I don't think this is really a problem, at least in the case of client->homeserver connections. The homeserver should not be trusting the client's sent timestamp. The homeserver should consider the message sent at the time it receives it, and the client should know this and update the sent timestamp displayed to the user when it is finally able to connect to the homeserver, and the homeserver acknowledges receipt of the message.

The bigger problem is how to handle homeserver<->homeserver comms. My initial feeling is that the homeserver where a destination room is hosted (let's call this one "A") should have the final say, and if there are people on another homeserver ("B") that have joined the room, and are chatting while there's a break in connectivity between the two homeservers, then A should just append all the messages from B to the end of the record (with correspondingly "later" timestamps) to the "official" record, when B is able to communicate with A again.

But this feels messy too; presumably all of those new messages (a conversation that may have been going on for tens of minutes or hours) would be smooshed in to have their timestamps all appear nearly at the same time? No, that's not great either.

Or perhaps B just shouldn't accept messages for that room while it can't communicate with A? That doesn't seem great either.

Then instead imagine this: the user really is innocent and just happened to coincidentally send the message right after the start of a long period of poor connectivity (like a flight, or a road trip, etc). If you just allow it to go through after an arbitrary delay, with only a log of the received time for liability purposes, then the user wouldn't have any indication of this scenario occurring.

Wouldn't it be better in that case to show an error so that they can make sure the situation is addressed appropriately?

You have when the client claims it was sent (so where it goes in the displayed history) and can see when it was received. What else could you possibly do?
For example, you could reject the message and show the user an error but only if there's a discrepancy of >X minutes. But how much discrepancy should be allowed? I don't know, I only mean to show why I think the solution isn't as simple as it appears
> you could reject the message and show the user an error but only if there's a discrepancy of >X minutes

No you can't, not in a federated and decentralised system like this.

The sender can wait for a read receipt from a given receiver user, if the receiver is willing to make those public. But if the message left client A and didn't arrive at client B, there's no objective fact of the matter about whether the message "was sent" or not.

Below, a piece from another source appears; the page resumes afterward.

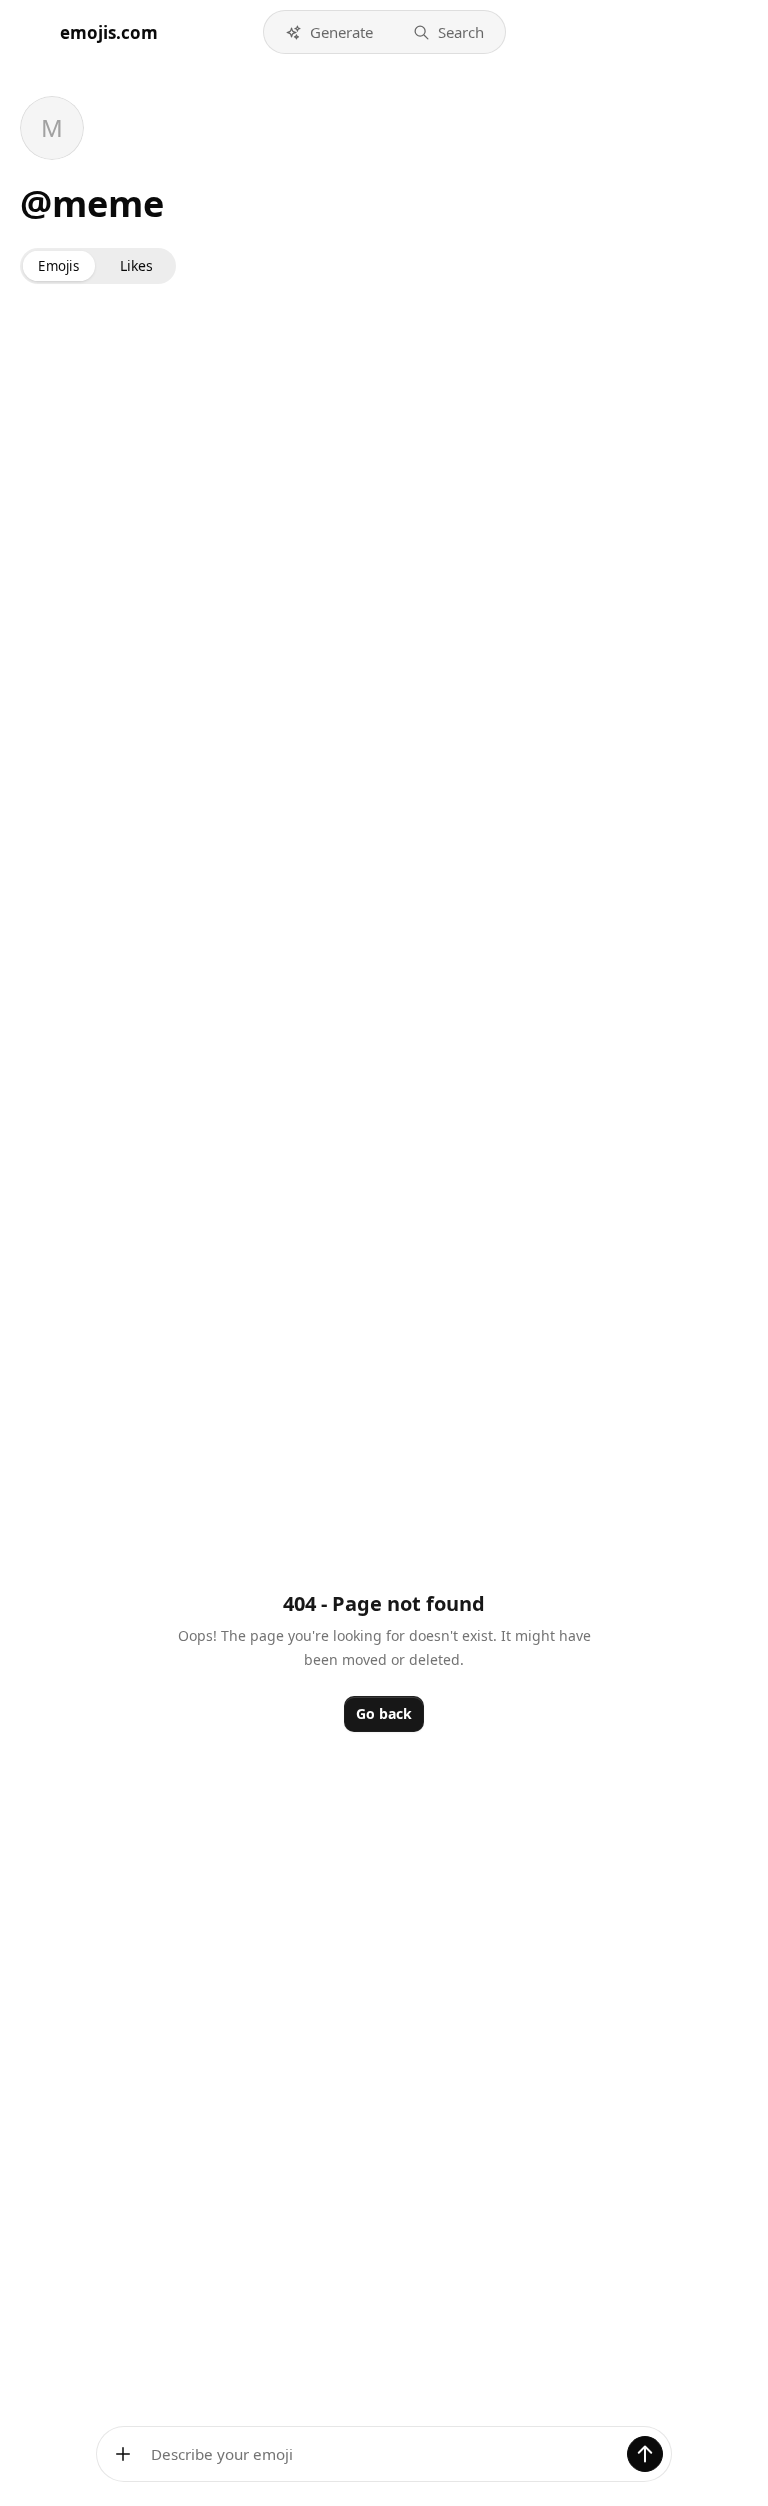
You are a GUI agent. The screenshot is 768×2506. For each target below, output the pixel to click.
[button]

Seems like a design deficiency of Matrix then. When IRC federation breaks, everyone can see it, except for the rare people who aren't in a shared channel with anyone on the other side of the break.
> When IRC federation breaks, everyone can see it, except for the rare people who aren't in a shared channel with anyone on the other side of the break.

Well sure, you could see that something was going on, if you were paying attention. But how does that solve the problem? Does your IRC client stop you from sending messages if it detects a netsplit?

> Wouldn't it be better in that case to show an error so that they can make sure the situation is addressed appropriately?

If you want a single centralised server then you can set things up that way. Presumably if you're using a setup with multiple servers, and took one of the servers on the flight/road trip, you wanted the people on the flight/road trip to be able to keep talking to each other over that server, even though that server is disconnected from the one in the office.